WHAT TO DO
Repeat the material starting at the line containing "Locate an element on the screen. This" and ending at the line containing "marker-triangle-up is located", switching "element" to "item" and leaving everything else unchanged.
--
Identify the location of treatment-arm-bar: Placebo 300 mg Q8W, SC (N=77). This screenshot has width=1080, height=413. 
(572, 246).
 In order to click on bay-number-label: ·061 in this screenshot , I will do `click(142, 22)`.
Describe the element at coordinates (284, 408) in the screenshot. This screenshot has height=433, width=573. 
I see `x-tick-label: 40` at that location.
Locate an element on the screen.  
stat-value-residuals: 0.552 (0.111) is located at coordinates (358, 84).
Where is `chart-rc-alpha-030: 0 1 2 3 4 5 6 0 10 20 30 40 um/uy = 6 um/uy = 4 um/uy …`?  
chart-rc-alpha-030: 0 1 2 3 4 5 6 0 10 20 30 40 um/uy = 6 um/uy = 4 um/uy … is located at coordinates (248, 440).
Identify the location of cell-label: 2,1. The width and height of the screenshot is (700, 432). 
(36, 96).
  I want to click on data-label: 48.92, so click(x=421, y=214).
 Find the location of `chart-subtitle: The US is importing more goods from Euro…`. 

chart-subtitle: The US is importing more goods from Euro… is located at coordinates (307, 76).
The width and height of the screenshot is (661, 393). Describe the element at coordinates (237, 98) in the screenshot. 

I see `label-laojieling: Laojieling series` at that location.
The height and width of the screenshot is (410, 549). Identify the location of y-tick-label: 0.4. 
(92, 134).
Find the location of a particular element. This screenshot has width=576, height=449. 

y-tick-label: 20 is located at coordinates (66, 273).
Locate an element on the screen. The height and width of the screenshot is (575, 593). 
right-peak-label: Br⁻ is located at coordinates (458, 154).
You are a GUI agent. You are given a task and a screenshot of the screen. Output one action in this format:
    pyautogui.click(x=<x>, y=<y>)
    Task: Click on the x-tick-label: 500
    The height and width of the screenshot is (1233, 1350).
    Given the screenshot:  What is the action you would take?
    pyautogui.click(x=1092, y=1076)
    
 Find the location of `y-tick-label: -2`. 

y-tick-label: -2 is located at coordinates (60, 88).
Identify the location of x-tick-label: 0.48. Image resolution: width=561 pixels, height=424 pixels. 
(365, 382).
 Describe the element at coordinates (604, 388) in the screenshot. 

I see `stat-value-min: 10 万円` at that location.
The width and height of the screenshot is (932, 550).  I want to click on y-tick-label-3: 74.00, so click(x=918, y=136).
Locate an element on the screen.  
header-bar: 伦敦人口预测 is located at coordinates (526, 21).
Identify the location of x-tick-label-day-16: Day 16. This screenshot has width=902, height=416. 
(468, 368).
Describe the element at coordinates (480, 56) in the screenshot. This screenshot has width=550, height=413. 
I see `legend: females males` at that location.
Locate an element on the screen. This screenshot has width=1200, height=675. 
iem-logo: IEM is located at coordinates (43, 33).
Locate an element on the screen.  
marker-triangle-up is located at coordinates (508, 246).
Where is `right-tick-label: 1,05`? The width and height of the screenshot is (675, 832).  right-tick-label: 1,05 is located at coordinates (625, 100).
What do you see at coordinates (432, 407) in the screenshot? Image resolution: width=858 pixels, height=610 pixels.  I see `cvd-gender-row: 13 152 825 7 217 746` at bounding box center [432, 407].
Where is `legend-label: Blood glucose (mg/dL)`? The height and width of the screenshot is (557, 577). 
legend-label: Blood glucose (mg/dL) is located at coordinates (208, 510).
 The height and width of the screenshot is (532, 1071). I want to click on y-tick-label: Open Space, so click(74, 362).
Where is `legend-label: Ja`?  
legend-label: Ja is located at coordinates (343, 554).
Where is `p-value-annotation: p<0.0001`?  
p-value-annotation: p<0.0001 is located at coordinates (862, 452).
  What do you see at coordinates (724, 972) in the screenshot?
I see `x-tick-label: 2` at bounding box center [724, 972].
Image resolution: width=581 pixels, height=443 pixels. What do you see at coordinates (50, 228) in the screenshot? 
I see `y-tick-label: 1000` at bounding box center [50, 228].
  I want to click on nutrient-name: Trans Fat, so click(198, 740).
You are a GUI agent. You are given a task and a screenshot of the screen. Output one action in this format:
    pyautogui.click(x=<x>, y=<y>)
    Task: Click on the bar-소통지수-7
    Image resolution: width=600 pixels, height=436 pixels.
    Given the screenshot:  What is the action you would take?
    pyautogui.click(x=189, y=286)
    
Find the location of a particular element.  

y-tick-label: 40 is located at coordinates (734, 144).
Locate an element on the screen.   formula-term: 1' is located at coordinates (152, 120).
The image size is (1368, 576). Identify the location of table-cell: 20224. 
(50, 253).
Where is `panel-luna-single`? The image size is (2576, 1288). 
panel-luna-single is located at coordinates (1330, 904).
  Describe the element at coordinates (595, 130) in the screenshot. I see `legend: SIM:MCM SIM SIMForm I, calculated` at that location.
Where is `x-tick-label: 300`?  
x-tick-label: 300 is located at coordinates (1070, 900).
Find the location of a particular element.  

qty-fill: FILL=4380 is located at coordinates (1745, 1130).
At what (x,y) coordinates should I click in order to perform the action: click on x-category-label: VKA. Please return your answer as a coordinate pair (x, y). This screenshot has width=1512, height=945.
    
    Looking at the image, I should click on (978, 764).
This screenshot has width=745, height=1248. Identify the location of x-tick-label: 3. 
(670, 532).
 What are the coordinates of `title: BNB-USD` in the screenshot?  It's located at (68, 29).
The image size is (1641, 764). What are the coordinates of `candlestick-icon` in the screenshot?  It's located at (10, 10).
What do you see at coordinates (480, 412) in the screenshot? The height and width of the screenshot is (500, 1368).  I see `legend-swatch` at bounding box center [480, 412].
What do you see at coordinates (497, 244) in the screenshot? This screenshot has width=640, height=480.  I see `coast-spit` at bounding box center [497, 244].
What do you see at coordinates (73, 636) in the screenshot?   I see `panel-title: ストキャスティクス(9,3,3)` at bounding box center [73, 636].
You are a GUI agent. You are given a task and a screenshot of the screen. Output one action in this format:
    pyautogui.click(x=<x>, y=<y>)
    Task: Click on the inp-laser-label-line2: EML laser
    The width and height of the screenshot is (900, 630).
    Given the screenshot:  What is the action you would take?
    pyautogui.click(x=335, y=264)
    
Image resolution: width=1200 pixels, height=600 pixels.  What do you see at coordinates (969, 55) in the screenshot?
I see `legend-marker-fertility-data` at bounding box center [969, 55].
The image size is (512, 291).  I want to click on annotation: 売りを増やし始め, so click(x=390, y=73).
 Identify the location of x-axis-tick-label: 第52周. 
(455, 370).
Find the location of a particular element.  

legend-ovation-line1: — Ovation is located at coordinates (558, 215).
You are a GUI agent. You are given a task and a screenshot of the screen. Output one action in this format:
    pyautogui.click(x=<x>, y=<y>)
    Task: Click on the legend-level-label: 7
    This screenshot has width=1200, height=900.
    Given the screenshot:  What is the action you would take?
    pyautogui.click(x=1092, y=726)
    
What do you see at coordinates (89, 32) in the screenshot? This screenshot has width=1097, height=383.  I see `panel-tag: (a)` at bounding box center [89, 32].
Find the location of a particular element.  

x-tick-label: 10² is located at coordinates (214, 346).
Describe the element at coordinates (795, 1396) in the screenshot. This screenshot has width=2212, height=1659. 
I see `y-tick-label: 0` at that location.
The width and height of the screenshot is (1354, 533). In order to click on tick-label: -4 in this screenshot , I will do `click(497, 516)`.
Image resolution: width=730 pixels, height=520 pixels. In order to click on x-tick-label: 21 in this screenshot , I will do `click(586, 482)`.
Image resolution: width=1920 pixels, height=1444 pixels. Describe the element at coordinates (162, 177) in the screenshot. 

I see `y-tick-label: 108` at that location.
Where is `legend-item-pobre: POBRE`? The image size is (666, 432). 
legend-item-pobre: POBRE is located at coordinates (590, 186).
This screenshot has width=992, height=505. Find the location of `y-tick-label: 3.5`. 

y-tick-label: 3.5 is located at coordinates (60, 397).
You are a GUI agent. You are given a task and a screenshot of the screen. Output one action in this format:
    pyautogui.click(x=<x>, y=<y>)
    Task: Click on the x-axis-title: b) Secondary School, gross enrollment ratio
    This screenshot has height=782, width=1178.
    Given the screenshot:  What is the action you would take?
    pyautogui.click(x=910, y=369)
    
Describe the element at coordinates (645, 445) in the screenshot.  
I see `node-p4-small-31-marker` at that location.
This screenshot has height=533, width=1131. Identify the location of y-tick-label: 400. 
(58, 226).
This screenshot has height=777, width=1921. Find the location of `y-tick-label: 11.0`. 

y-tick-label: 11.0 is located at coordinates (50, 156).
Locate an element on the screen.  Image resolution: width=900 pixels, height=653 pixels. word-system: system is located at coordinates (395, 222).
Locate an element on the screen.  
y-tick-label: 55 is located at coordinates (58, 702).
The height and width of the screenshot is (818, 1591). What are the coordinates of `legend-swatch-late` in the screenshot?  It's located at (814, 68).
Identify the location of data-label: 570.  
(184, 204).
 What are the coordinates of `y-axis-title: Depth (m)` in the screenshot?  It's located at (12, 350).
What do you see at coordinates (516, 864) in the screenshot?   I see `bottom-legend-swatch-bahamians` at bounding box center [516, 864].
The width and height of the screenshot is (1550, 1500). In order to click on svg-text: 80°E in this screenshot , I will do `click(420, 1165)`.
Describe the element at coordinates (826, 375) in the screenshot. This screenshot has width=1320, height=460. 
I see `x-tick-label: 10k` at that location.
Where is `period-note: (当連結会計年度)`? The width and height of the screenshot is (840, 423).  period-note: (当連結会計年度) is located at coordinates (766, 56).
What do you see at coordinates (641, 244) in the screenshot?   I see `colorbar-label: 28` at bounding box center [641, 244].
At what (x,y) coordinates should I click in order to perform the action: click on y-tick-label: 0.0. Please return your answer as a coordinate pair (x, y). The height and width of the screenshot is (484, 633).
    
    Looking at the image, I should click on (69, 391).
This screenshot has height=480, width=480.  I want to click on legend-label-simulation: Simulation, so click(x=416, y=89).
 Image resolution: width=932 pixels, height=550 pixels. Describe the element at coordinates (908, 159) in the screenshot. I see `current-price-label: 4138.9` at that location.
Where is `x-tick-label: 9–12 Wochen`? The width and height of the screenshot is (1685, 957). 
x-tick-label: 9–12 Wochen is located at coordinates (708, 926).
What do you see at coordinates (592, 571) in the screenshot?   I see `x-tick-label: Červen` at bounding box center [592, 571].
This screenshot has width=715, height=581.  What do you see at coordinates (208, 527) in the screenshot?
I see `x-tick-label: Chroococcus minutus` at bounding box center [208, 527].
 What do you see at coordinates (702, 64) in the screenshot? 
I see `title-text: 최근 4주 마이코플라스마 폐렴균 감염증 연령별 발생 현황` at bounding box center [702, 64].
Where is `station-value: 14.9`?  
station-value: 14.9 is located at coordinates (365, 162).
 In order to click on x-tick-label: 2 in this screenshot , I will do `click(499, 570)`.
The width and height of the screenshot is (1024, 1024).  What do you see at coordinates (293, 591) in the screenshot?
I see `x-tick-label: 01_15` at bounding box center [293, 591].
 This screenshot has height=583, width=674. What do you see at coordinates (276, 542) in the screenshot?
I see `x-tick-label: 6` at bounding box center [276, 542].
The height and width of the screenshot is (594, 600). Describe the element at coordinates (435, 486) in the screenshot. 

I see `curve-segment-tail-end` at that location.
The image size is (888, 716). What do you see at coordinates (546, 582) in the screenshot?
--
ANSWER FOR THIS EXERCISE
Locate an item on the screen. This screenshot has width=1200, height=675. 
iem-logo: IEM is located at coordinates (43, 33).
Locate an item on the screen.  
marker-triangle-up is located at coordinates (508, 246).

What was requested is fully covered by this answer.